Stated problem 1: List every section heading in the BinomialExample documentation below.

Source extract:
## Begin
Skip to contents

A synthetic logistic-regression dataset used to illustrate pic() with the Binomial family. It contains \(n = 300\) observations of \(p = 50\) predictors, of which \(s = 5\) carry signal; the remaining 45 are noise.

Usage

BinomialExample

Format

A list with two components:

X

Numeric matrix of dimension \(300 \times 50\) with column names gene_* and noise_*.

y

Integer vector of length \(300\) containing \(0/1\) class labels.

Details

Column names follow the same convention as QuickStartExample: active variables are labeled gene_1, ..., gene_5 and inactive ones noise_1, ..., noise_45, interleaved in random order.

The binary response is generated as $$Y_i \sim \mathrm{Bernoulli}\!\left(\frac{1}{1 + e^{-X_i\beta}}\right),$$ with non-zero coefficients drawn uniformly in \([1.5,\, 3]\) with random sign. The class balance is roughly \(45\%\) of positives.

Examples

data(BinomialExample)
fit <- pic(BinomialExample$X, BinomialExample$y, family = "binomial")
fit$selected
#> [1] "gene_1" "gene_2" "gene_3" "gene_4" "gene_5"
## End
Stated problem 2: From the rows below, gather every line that contains the string "Instruction".

Task material:
## Begin
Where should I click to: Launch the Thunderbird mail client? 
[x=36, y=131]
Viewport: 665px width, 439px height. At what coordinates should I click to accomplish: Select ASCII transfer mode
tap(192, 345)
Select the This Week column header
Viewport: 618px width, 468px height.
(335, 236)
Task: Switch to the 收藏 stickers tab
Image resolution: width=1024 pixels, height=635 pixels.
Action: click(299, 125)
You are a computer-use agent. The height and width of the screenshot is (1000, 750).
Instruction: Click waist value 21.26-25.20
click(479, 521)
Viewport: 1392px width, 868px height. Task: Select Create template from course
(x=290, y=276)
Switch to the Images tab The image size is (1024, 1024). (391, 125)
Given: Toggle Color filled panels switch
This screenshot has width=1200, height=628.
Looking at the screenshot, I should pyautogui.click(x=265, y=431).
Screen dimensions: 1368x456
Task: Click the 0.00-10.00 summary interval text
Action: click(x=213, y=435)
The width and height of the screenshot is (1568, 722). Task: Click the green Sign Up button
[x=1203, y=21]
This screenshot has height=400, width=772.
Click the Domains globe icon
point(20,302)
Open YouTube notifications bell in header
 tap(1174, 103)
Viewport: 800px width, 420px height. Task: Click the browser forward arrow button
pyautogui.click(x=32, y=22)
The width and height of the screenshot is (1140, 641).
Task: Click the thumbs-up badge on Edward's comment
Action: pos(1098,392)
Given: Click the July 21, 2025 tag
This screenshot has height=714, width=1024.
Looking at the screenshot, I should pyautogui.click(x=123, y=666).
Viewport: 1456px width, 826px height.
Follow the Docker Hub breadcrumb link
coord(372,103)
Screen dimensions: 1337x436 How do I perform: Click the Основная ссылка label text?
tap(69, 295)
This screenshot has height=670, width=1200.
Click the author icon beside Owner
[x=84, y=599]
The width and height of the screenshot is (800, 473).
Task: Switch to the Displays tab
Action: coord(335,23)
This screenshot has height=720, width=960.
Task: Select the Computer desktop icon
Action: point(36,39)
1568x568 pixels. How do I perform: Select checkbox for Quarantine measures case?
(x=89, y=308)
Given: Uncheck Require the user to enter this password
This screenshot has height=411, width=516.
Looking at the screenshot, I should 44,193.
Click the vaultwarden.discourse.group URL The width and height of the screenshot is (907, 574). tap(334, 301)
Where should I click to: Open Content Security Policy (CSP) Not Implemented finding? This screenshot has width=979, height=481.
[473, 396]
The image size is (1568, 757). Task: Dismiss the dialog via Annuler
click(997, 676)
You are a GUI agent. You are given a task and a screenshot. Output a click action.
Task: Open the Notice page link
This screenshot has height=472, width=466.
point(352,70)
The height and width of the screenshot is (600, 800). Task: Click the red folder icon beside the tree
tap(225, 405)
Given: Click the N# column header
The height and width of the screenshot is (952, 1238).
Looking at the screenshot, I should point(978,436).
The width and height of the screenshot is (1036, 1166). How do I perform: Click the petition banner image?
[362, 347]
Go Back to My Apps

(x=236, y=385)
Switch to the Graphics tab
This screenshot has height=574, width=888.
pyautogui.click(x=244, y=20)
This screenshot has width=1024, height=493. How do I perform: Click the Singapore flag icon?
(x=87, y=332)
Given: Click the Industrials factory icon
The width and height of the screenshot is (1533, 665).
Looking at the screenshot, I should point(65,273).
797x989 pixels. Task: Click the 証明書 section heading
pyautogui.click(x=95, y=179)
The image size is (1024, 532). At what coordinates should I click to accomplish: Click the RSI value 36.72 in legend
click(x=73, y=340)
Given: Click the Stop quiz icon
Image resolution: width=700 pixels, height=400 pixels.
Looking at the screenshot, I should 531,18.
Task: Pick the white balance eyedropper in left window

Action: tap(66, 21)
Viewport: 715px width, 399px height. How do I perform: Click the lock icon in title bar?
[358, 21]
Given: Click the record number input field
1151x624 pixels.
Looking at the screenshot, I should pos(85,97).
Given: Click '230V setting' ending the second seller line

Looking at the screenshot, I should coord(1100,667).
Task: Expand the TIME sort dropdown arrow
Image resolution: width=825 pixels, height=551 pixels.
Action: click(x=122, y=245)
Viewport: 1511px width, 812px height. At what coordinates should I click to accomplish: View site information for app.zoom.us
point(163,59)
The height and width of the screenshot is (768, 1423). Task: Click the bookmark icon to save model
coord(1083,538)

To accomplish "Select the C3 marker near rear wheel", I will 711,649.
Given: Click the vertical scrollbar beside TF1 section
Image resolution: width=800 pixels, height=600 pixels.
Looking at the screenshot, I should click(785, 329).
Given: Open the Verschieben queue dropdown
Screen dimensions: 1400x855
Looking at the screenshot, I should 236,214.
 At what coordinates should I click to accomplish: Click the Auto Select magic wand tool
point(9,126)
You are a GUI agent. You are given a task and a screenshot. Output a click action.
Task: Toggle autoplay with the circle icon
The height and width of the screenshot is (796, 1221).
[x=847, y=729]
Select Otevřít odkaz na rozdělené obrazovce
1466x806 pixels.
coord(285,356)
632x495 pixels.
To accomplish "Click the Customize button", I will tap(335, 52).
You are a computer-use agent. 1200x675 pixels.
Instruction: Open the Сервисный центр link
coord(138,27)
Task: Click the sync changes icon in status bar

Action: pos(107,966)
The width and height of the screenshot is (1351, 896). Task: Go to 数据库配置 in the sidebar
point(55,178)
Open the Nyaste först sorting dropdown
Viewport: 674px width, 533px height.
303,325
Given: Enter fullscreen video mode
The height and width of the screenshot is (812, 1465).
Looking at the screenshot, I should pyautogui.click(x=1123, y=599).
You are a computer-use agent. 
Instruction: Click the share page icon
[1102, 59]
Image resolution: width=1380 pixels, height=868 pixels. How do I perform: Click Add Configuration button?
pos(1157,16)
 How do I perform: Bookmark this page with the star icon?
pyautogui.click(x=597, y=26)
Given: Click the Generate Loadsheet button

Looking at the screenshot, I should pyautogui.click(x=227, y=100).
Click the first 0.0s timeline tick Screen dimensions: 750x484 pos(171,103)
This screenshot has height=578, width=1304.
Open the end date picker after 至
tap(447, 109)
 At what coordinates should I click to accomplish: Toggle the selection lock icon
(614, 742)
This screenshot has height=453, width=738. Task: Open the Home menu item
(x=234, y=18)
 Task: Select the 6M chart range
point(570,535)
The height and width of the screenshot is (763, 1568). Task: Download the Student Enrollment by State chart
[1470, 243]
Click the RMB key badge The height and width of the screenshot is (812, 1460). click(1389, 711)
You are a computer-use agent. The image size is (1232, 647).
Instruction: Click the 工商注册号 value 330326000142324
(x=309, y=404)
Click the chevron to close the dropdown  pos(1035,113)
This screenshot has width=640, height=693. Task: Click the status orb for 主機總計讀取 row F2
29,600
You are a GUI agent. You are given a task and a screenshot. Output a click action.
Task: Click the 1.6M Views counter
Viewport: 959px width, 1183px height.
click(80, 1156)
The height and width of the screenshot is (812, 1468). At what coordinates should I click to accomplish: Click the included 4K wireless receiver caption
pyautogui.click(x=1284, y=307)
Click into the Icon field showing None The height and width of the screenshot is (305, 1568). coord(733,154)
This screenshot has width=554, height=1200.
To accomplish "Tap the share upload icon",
## End
Problem solution 1:
Usage
Format
Details
Examples

Problem solution 2:
Instruction: Click waist value 21.26-25.20
Instruction: Open the Сервисный центр link
Instruction: Click the share page icon
Instruction: Click the 工商注册号 value 330326000142324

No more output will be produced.